4. L'identité : cessez de faire, commencez à être
Le changement le plus durable n'est pas celui du comportement, mais celui de l'identité. Il y a une différence profonde entre « j'essaie d'arrêter de fumer » et « je ne suis pas fumeur » ; entre « je devrais écrire » et « je suis écrivain, et les écrivains écrivent ». James Clear, dans Un rien peut tout changer (2018), le formule ainsi : chaque action est un vote en faveur du type de personne que vous voulez devenir.
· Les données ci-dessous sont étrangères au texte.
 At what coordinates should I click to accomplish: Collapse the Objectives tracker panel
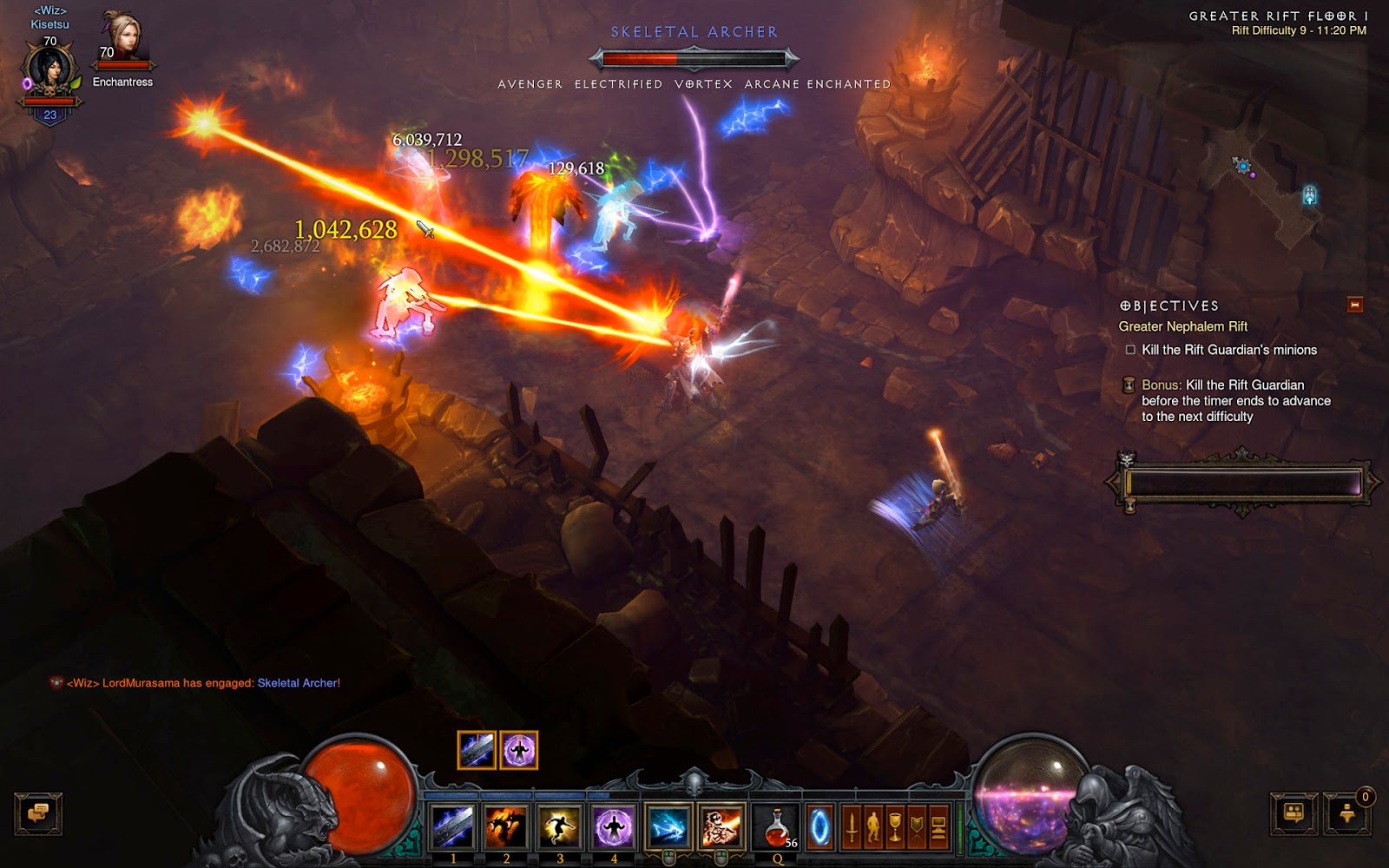[x=1354, y=305]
Quand un comportement fait partie de qui vous êtes, il cesse d'exiger une négociation. Personne qui se considère ordonné ne se demande chaque soir s'il range la cuisine ; il le fait simplement, parce que c'est cohérent avec son identité. Construire de la discipline, c'est en grande partie construire cette identité un petit geste à la fois.
5. Ne pas négocier et commencer petit
Deux principes referment le système. Le premier : ne pas négocier. Le moment le plus dangereux, c'est quand, face à la tâche, vous ouvrez le débat intérieur « est-ce que je le fais aujourd'hui ou je le remets à demain ? ». Si la décision est déjà prise et non négociable, ce débat n'a même pas lieu. Les personnes disciplinées ne gagnent pas cette discussion : elles l'évitent.
Le second : commencer petit. La volonté fonctionne en partie comme un muscle, une idée que le chercheur Roy Baumeister a popularisée avec ses travaux sur l'épuisement de l'ego ; même si la nuance compte, ce « muscle » se développe par des répétitions abordables, pas en soulevant d'un coup un poids impossible. Une habitude de deux minutes, tenue dans la durée, vaut mieux qu'un plan héroïque abandonné en trois jours. Réduisez l'objectif jusqu'à ce qu'il soit presque absurde de ne pas le faire : « une pompe », « une phrase », « ouvrir le document ». L'essentiel est de ne pas rompre la chaîne.
Les structures externes aident à tenir cette régularité. Travailler par blocs chronométrés, par exemple avec un outil comme Pomodomate, transforme le vague « je vais me concentrer » en un engagement concret et délimité qui ne dépend pas de l'humeur du réveil.
Foire aux questions
La motivation ne sert donc à rien ?
Si, mais comme élan initial, pas comme socle. La motivation est excellente pour lancer un projet ou traverser une journée particulière. L'erreur est d'en dépendre au quotidien. Servez-vous-en pour construire le système, et laissez le système vous porter quand la motivation n'est pas au rendez-vous, ce qui arrivera souvent.
Combien de temps faut-il pour former une habitude ?
Oubliez le mythe des 21 jours. Une étude de Phillippa Lally à l'University College de Londres a trouvé que l'automatisation prend en moyenne environ 66 jours, avec une fourchette très large selon la personne et le comportement. L'enseignement utile n'est pas le chiffre exact, mais qu'il faut bien plus de régularité qu'on ne le suppose. L'important est de ne pas abandonner avant que l'habitude ne s'installe.
Que faire le jour où je romps la chaîne ?
Revenir le lendemain, sans en faire un drame. Sauter une fois ne ruine rien ; ce qui fait du mal, c'est de transformer un manquement en abandon. La règle pratique est « jamais deux fois de suite » : autorisez-vous à manquer un jour, mais pas deux. Cette souplesse empêche un faux pas isolé de devenir une rechute complète.
La discipline marche-t-elle pour n'importe quel objectif ?
La discipline est la méthode pour tenir un objectif dans le temps, mais elle ne remplace pas le choix d'un bon objectif. Appliquer un système impeccable à un but qui ne vous tient pas vraiment à cœur ne fait que prolonger la frustration. Avant de construire le système, assurez-vous que la direction en vaut la peine ; ensuite, laissez la structure faire le gros du travail.